В 1799 году пустынь возглавил еще один близкий отцу Василию человек – иеромонах Макарий (Каменицкий), тот самый его родственник, с которым они вместе почти сорок лет назад совершали паломничество в Киев и который во время этого странствия его «ругал, поносил, бил, терзал за волосы и о землю ударял». Но прошедшие годы сильно изменили отца Макария, и он со слезами просил у родственника прощения за давние грехи. При его поддержке отец Василий начал проводить в пустыни настоящую реформу монашеской жизни. Образцом при этом служили афонский Свято-Ильинский скит и Нямецкий монастырь, те порядки, которые были там установлены Паисием (Величковским).

Устав Паисия включал в себя 18 малых «уставов», или пунктов. Первый пункт гласил: «Ни единому брату ни киим образом ни какового движимого и недвижимого стяжания, ниже малейшей вещи не имети, ниже свое что именовати; но вся, от Бога посылаемая к составлению общего жития, имети обща». Второй пункт был направлен на то, чтобы «всем братиям должно прежде всего и паче всего стяжати послушание: всякую свою волю, и рассуждениеи самочинение оплевавши и вне повергши, волю же и рассуждение и заповеди отца своего творити и исполняти». Третий пункт утверждал первенство в монастыре настоятеля, который не должен «ни учение от себя приносити, ни заповеди предаяти – но по силе Св. Писания и учения св. отец должен часто братию поучати и наставляти, и волю Божию открывати». Четвертый пункт утверждал богослужение по Афонскому чину, без сокращений; пятый вводил общую трапезу; шестой предписывал братии совершать умную молитву: «В келлиях братия должны сидеть, по преданию святых отец, со страхом Божиим, паче всякого подвига предпочитающи умную молитву, в сердце умом художне совершаемую, яко же многие богоносные отцы о ней учат»… И так далее, до пункта 18. Этот устав действовал в Нямецком монастыре с 1779 года, а в России начал медленно утверждаться два-три десятилетия спустя.

Понимая, что резкая, жестко проводимая реформа вызовет отторжение монашествующих, отец Василий действовал постепенно, мягко. Для начала в Коренную пустынь был запрещен вход женщинам. Затем и самим монахам было запрещено покидать пределы обители и странствовать в поисках подаяния. Отныне братия должна были пребывать в собственных келиях, считая их как бы своими гробами, и всё время проводить в безмолвии, Иисусовой молитве и чтении душеполезных книг. Службы начали совершаться по Афонскому чину. Вместо суетного, нервного, полного соблазнов быта в пустыни понемногу воцарилось спокойное, благочестивое, приносящее пользу душе течение жизни.

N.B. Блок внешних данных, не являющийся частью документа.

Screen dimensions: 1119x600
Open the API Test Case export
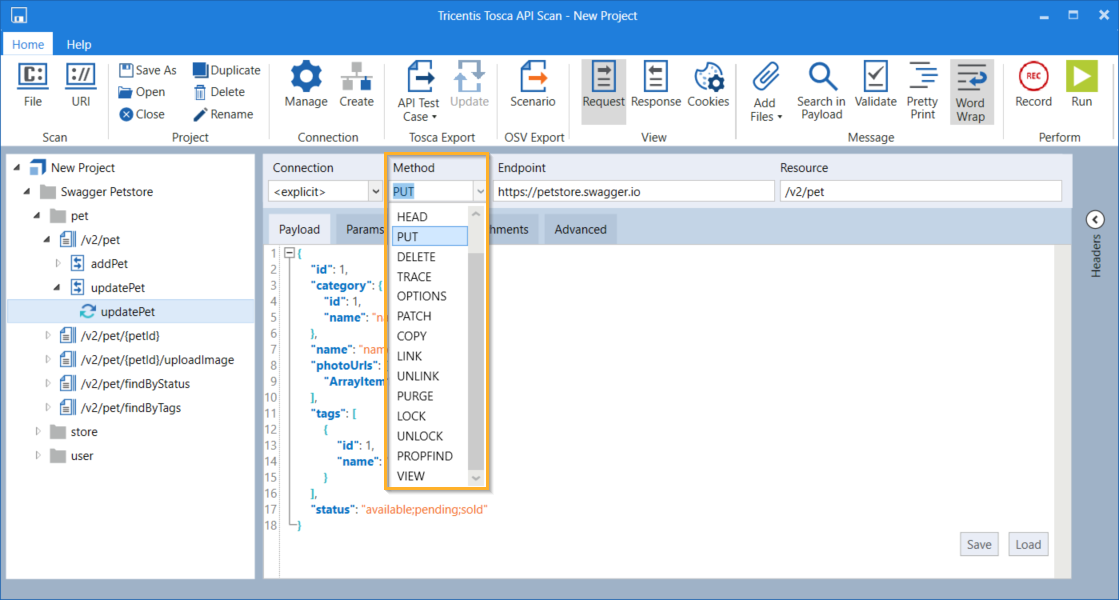(x=418, y=88)
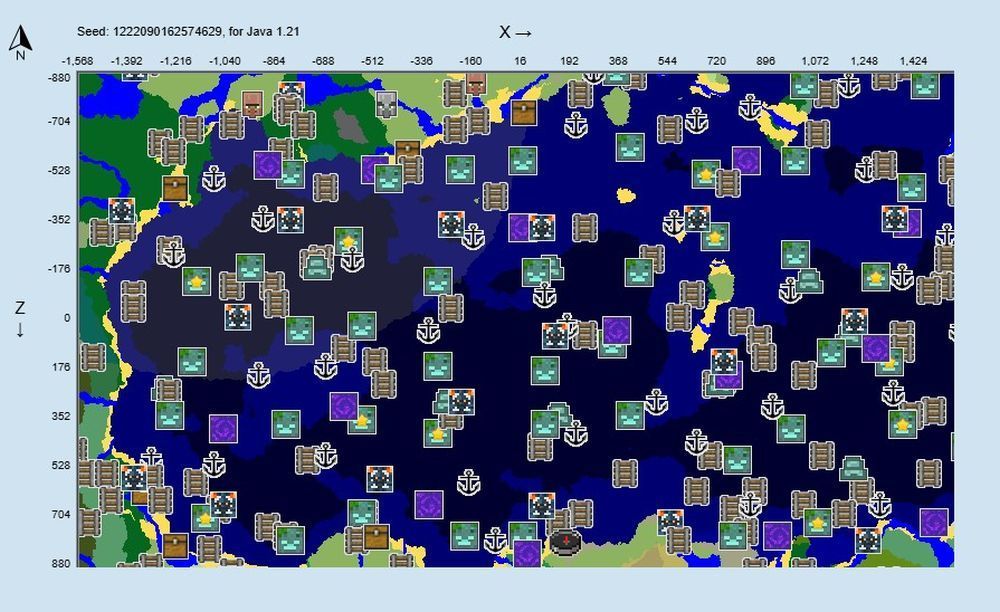The width and height of the screenshot is (1000, 612).
Task: Click the gray pillager outpost icon
Action: (x=386, y=103)
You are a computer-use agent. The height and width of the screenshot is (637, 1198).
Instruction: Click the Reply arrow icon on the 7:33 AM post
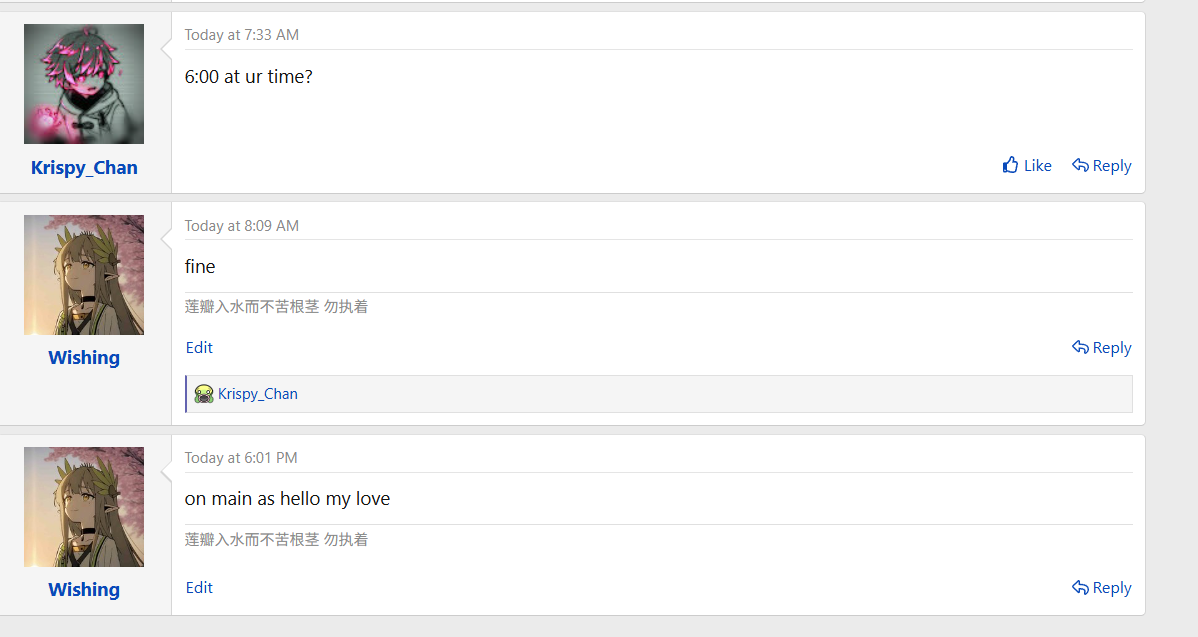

Гладко ли протекала эта реформа, все ли безоговорочно поддерживали отца Василия в этом начинании? Судя по сохранившимся воспоминаниям, о единодушии речи не было. Новые строгие порядки и запреты не могли не возмущать тех из братий, которые были слишком подвержены «духу времени». Так, некий иеромонах Леонид, обладавший красивым голосом, пленил своим пением на клиросе местную помещицу по имени Анна и начал с ней встречаться. Отец Василий как мог пытался прекратить бесчинства пары, но Леонид с Анной не только не прекратили свои отношения, но и начали засыпать духовное начальство доносами на иеродиакона. Пришлось отцу Василию самому отправиться на прием к архиепископу Курскому и Белгородскому Феоктисту (Мочульскому) и просить для отца Леонида перевода в другое место. В итоге пара была разлучена. Но клевета на отца Василия не прекратилась, более того – недовольные им монахи не раз побивали его камнями и даже замыслили его убийство. Впрочем, разрешилась эта история благополучно: заговорщики опомнились и сами пришли к отцу Василию каяться, а тот простил их и попросил держать всю эту историю в тайне.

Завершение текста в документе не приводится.